The standards push for advanced tech. Institutions can (and are encouraged to) use AI, machine learning, predictive analytics, and behavioural monitoring to find hidden risks that simple rule-based systems often miss. For example, machine learning can learn normal customer behaviour and raise alerts when something deviates, like sudden large transfers to new places.
However, using these powerful tools comes with strict rules. Any AI or machine learning model must undergo independent validation at least once a year (and after big changes). This includes checking for accuracy, watching for “performance drift” (when the model gets less reliable over time), running fairness audits, testing for bias, and ensuring humans can review and override decisions when needed. The goal is to make sure the technology is trustworthy and does not unfairly flag innocent users.
Timelines: Start Now, Full Compliance Soon
The clock started on 10 March 2026. Financial institutions must begin implementing the standards immediately. They need to submit detailed roadmaps (likely within three months, by around June 2026, as noted in several reports). Full compliance deadlines are:
- Deposit Money Banks (commercial banks): 18 months (by September 2027).

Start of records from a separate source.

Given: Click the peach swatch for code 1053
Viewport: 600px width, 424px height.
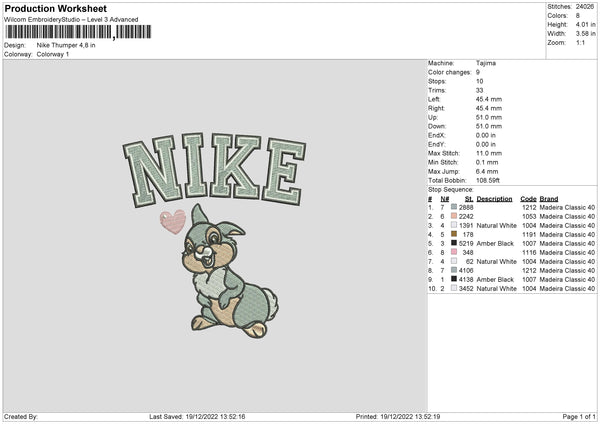Looking at the screenshot, I should tap(454, 216).
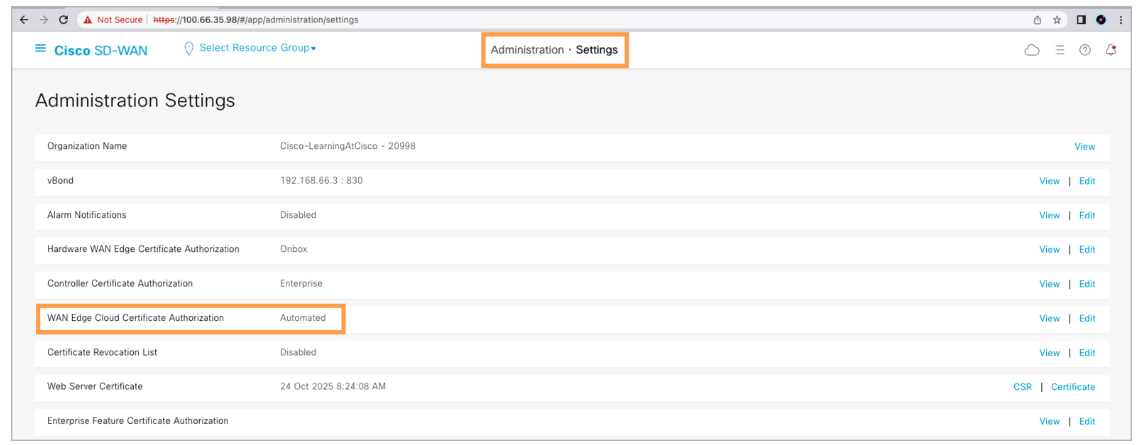Screen dimensions: 1144x445
Task: Open the help question mark icon
Action: click(1084, 50)
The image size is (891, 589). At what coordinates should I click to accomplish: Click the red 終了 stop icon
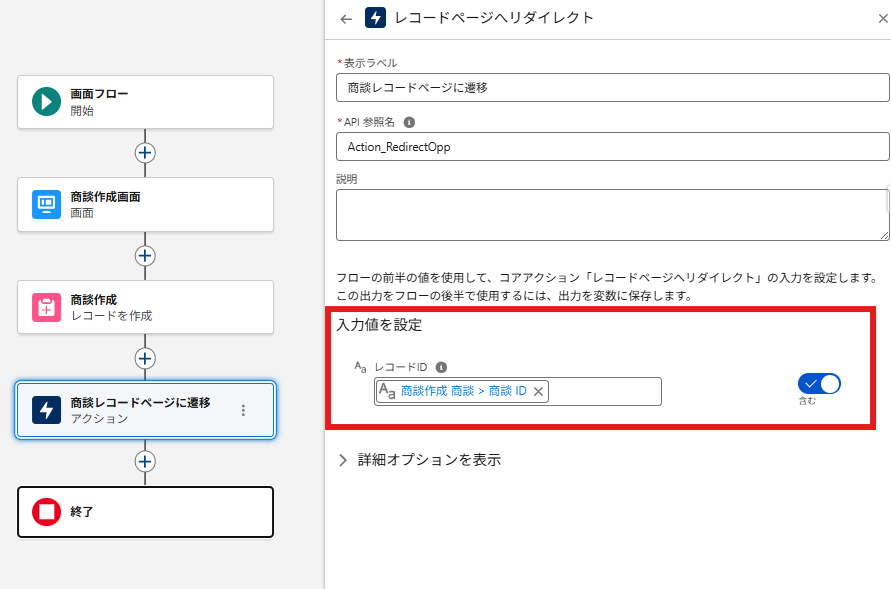click(46, 512)
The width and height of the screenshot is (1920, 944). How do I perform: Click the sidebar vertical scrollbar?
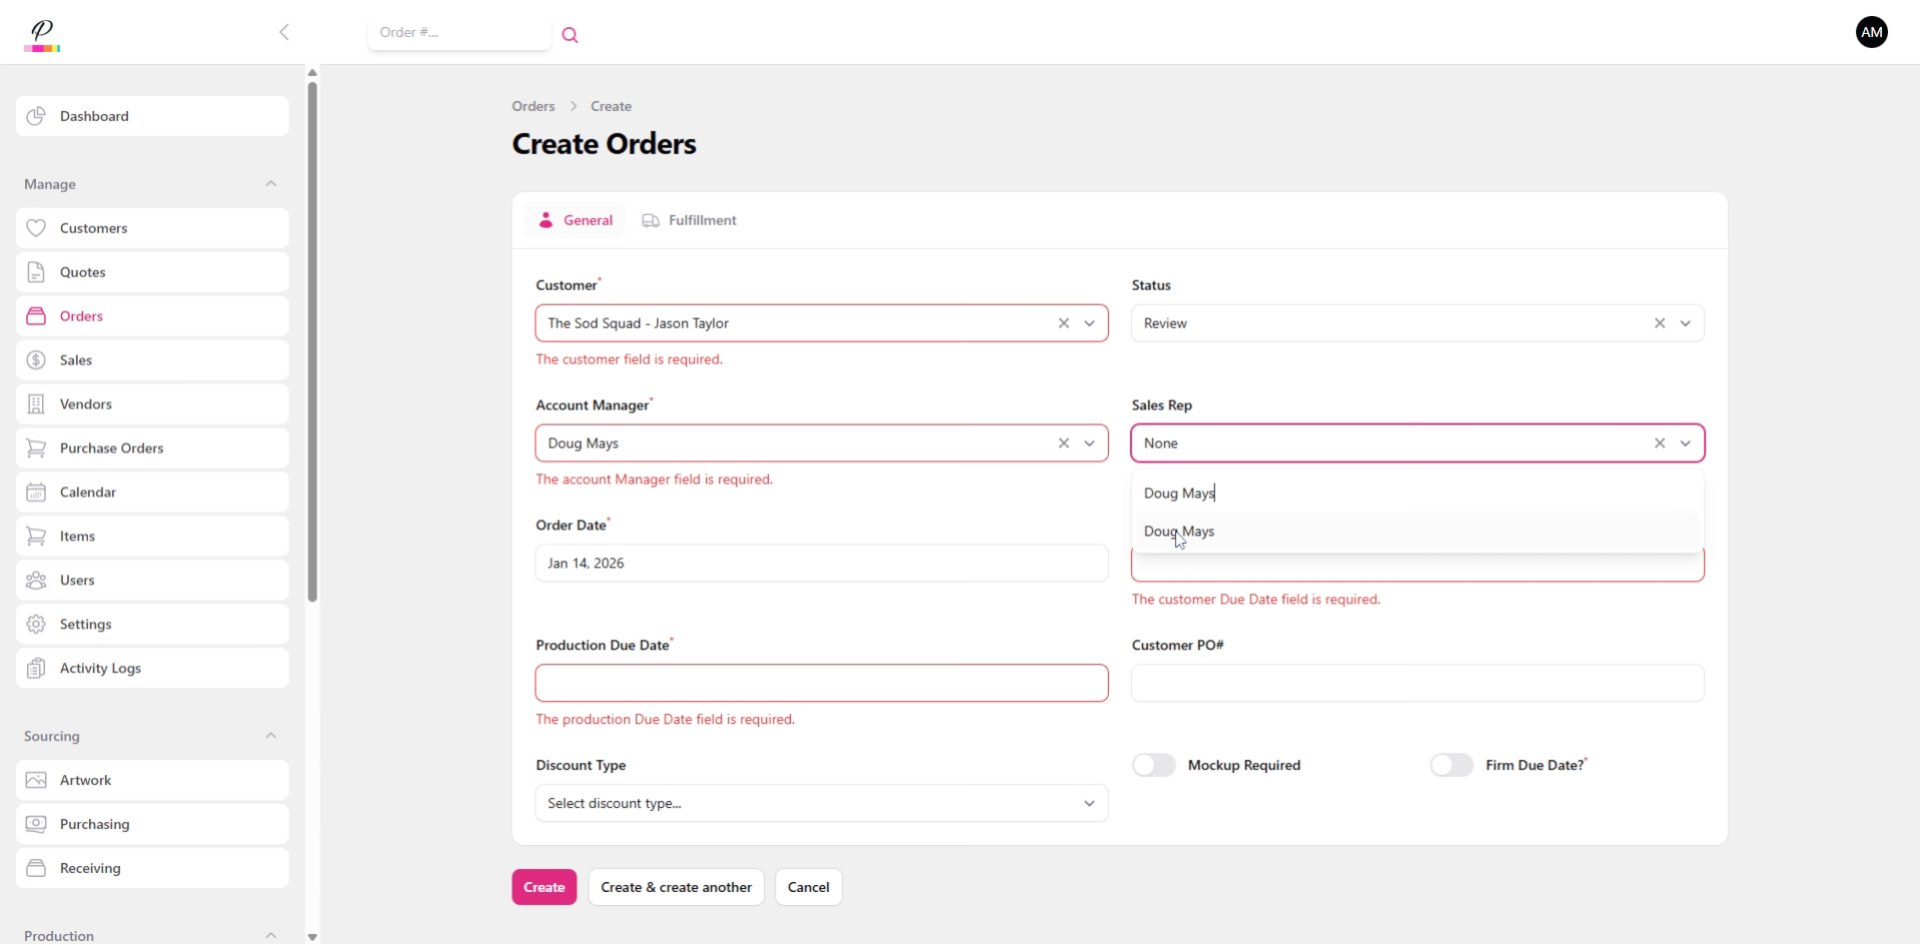[312, 340]
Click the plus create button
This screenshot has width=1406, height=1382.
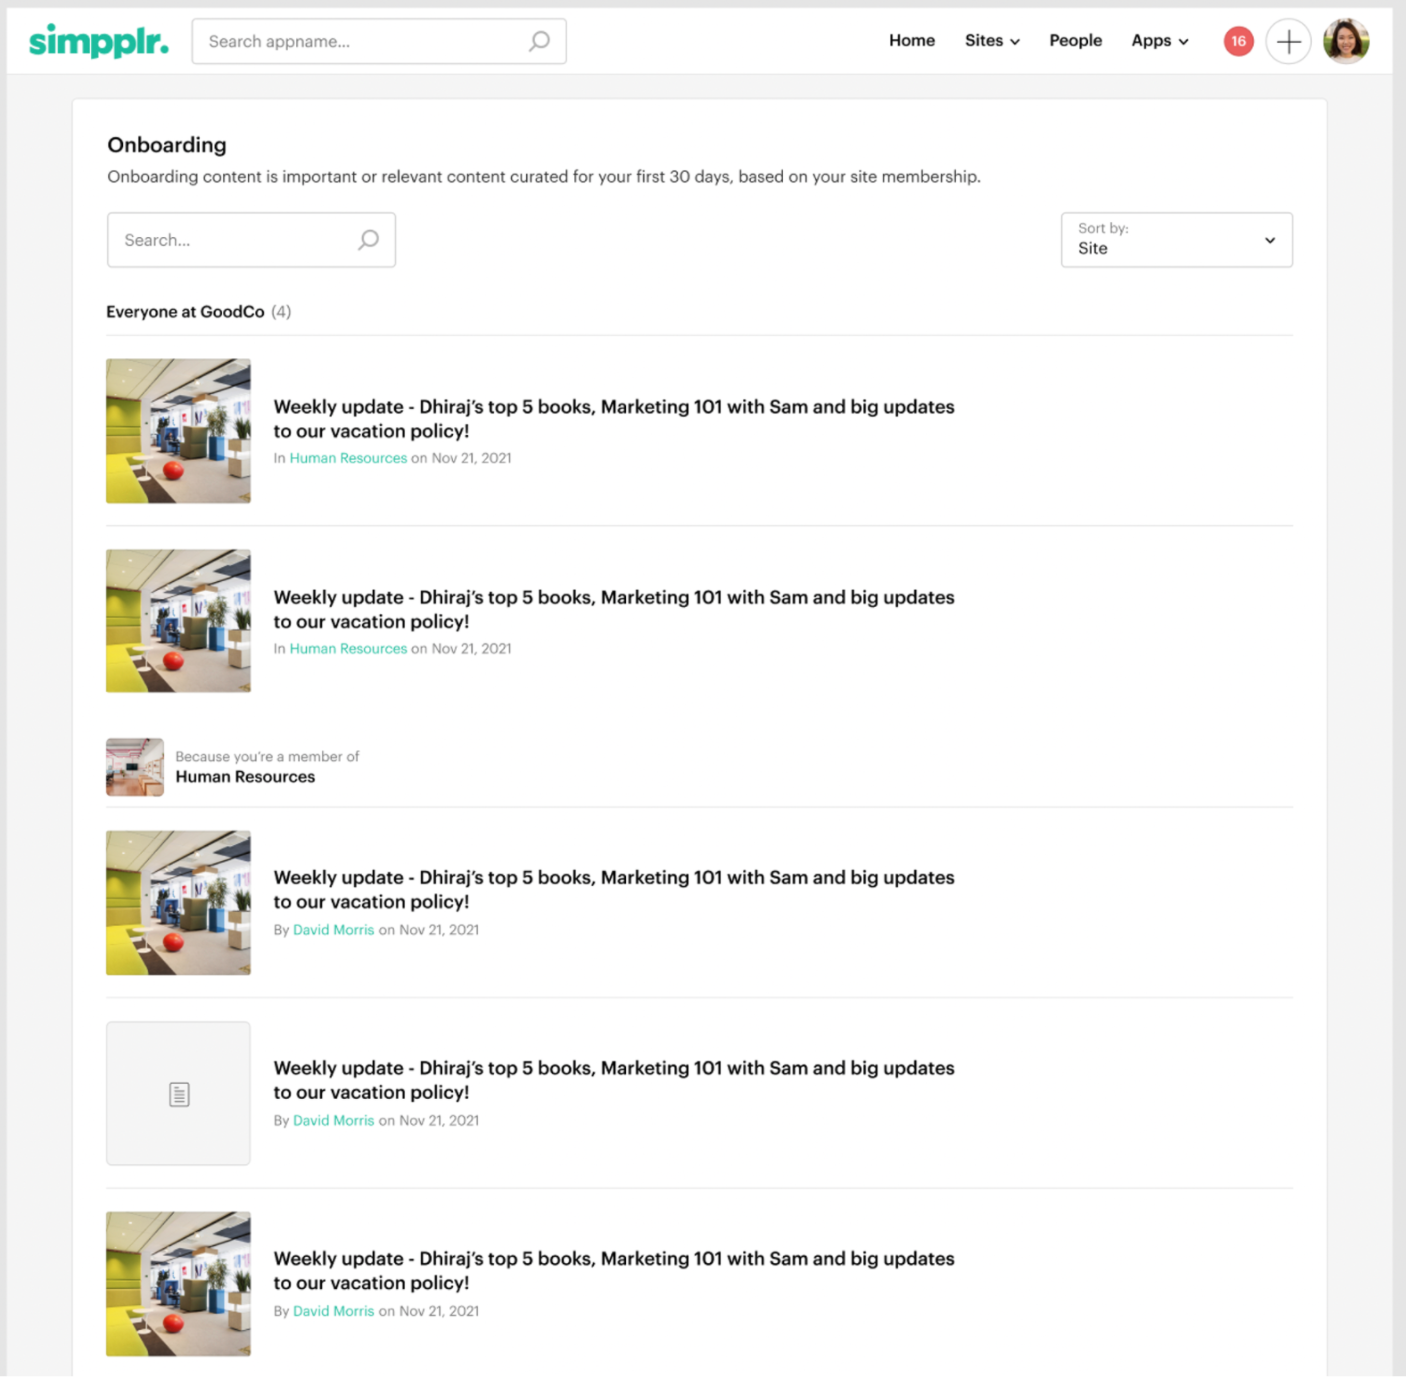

- Other financial institutions (fintechs, microfinance banks, mobile money operators, etc.): 24 months (by March 2028).
This gives everyone time to build or buy the right systems while keeping pressure on to move quickly.
Why This Matters for Founders, Developers, and Young Coders
For fintech founders and startups, this is both a challenge and an opportunity. Compliance costs will rise, but so will demand for Nigerian-made regtech (regulatory technology) solutions that help meet these exact standards. If you are building payment apps, wallets, or lending platforms, investing in solid automated AML now will keep regulators happy and build trust with users.
For teenagers or beginners learning to code, this is exciting real-world proof that AI and machine learning matter beyond chatbots or games. Imagine writing code that analyses thousands of transactions per second, spots a fraudster trying to blend in, and protects millions of people’s money. Key concepts here include anomaly detection (finding outliers), supervised/unsupervised learning for pattern recognition, and explainable AI (so regulators understand why a flag was raised).
Basic starting point for young coders: Learn Python libraries like scikit-learn or TensorFlow for simple anomaly detection models. You could even experiment with open datasets of transaction patterns to build a mini AML prototype.
Looking Ahead
This move brings Nigeria closer to global best practices from groups like the Financial Action Task Force (FATF). With better tools, banks and fintechs should catch more fraud, reduce false alarms (those annoying “extra verification” prompts), and make digital finance safer for everyone.
The CBN’s push shows regulators are not scared of new tech; they want to harness it responsibly. For Nigeria’s booming fintech scene, staying ahead on AML could turn into a competitive advantage.